Galerkin Reduced Order Models for Compressible Flows with Differentiable Programming

Incorporating active predictive control strategies in dynamical systems such as turbulent flows is an active research topic. Reduced Order Models (ROM) facilitate this goal since they can provide accurate and computationally cheap forecasts. Widely employed Galerkin projection-based ROMs (GP-ROM) can suffer from instabilities and inaccuracies over long time horizons, despite the use of calibration techniques. Here, we utilize the Neural Galerkin Projection (NeuralGP) procedure; a differentiable programming-based approach that blends the strengths of a purely data-driven neural network-based technique to the physics-driven GP-ROM formulation.

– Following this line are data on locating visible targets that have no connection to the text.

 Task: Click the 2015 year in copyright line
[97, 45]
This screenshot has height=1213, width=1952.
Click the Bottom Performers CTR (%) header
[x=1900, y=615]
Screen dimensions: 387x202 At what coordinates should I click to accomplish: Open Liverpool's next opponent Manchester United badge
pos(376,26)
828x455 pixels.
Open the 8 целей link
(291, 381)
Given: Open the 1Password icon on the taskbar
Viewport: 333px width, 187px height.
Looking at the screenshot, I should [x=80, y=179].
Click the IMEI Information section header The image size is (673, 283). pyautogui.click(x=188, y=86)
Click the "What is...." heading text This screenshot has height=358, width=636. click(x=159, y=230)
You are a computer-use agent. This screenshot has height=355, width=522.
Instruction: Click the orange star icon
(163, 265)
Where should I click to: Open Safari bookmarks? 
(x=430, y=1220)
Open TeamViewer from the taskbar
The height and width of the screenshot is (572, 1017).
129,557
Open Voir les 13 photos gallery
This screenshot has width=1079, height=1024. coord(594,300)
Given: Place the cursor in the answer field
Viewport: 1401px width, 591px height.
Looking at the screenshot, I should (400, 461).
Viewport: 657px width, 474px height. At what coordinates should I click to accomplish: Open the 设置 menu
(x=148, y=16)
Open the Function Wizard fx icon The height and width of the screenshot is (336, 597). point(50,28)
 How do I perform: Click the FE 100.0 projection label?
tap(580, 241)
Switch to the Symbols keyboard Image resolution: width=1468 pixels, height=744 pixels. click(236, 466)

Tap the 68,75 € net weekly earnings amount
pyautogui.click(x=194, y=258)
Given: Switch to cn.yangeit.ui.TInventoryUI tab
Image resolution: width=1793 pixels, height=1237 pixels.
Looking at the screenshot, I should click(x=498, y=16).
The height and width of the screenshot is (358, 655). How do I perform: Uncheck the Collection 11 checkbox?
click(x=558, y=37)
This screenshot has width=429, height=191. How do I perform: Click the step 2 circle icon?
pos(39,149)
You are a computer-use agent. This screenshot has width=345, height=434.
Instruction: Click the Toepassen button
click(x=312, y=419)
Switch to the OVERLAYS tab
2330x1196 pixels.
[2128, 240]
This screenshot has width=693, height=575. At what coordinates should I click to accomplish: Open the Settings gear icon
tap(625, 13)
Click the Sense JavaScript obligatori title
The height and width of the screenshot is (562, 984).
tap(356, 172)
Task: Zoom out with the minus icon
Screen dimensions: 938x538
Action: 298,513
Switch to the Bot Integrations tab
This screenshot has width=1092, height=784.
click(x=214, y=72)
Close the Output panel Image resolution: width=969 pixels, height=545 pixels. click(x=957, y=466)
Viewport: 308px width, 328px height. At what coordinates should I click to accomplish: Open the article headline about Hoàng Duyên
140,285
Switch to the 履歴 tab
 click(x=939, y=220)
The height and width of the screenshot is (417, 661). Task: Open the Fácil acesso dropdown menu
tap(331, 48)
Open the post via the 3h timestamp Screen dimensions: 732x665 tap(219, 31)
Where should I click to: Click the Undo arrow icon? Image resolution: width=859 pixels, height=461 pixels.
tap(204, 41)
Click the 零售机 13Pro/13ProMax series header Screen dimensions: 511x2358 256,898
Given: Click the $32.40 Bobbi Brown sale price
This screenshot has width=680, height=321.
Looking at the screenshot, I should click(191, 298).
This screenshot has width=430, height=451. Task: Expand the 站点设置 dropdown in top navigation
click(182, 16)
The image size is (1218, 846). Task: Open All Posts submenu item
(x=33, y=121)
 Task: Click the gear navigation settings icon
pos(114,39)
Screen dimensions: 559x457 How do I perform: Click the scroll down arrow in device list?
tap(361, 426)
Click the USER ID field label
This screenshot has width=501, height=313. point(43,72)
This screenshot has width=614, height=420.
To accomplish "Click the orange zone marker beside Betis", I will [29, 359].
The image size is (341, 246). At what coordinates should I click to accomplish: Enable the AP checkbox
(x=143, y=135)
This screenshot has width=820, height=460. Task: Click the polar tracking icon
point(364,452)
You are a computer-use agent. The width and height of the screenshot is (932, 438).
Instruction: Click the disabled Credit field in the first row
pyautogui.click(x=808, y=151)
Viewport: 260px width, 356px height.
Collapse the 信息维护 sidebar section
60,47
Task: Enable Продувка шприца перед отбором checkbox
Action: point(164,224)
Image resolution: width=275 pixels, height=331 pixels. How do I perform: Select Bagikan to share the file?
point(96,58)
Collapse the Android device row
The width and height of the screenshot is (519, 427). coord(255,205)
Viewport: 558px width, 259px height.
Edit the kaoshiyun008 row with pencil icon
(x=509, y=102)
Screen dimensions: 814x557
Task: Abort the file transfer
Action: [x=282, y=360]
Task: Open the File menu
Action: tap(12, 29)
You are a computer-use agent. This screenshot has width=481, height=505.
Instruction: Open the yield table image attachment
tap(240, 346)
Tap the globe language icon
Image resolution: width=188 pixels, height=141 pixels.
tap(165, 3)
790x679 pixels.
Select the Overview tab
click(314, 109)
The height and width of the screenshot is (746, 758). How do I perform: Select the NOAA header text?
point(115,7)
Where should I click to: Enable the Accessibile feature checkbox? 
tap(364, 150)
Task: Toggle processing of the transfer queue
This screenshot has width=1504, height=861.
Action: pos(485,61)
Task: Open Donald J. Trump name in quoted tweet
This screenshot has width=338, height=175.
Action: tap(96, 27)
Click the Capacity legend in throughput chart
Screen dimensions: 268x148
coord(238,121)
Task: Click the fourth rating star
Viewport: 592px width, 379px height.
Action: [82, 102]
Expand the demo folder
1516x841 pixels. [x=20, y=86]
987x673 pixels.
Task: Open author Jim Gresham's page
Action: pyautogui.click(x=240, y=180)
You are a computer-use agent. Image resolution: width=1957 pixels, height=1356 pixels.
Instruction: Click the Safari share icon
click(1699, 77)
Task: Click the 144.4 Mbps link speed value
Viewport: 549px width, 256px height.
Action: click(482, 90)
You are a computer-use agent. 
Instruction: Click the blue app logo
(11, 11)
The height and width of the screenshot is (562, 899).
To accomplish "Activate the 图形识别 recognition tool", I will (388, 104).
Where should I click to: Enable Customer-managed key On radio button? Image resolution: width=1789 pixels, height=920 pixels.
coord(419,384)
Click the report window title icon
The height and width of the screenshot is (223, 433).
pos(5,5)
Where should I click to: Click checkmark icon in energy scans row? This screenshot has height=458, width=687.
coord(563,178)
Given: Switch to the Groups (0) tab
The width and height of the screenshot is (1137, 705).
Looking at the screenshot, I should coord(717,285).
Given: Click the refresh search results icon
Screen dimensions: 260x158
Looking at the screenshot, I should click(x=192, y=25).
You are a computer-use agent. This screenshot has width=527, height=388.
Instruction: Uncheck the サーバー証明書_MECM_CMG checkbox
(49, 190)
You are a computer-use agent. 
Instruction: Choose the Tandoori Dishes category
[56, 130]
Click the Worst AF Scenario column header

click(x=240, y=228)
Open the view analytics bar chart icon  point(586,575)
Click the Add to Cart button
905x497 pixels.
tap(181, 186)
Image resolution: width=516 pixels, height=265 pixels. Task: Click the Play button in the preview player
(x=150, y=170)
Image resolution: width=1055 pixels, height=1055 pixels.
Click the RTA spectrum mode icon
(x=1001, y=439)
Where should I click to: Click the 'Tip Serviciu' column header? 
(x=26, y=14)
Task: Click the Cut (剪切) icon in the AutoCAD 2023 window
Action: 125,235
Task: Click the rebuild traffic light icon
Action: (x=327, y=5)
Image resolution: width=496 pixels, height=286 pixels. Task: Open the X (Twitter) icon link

In NeuralGP, the structure of the ROM ODE can be specified and the ROM coefficients are learned directly from the data. We demonstrate this for a transonic flow over a buffeting NACA0012 airfoil where the NeuralGP implicitly learns stable ROM coefficients and accurately predicts over significantly longer time horizons, compared to the GP-ROM. We then compare the GP-ROM and Neural GP coefficients to study their stability properties. Further, to facilitate full state estimation we also demonstrate the use of a deep learning-based compressed sensing tool that reproduces the flow state from a few randomly placed sensors.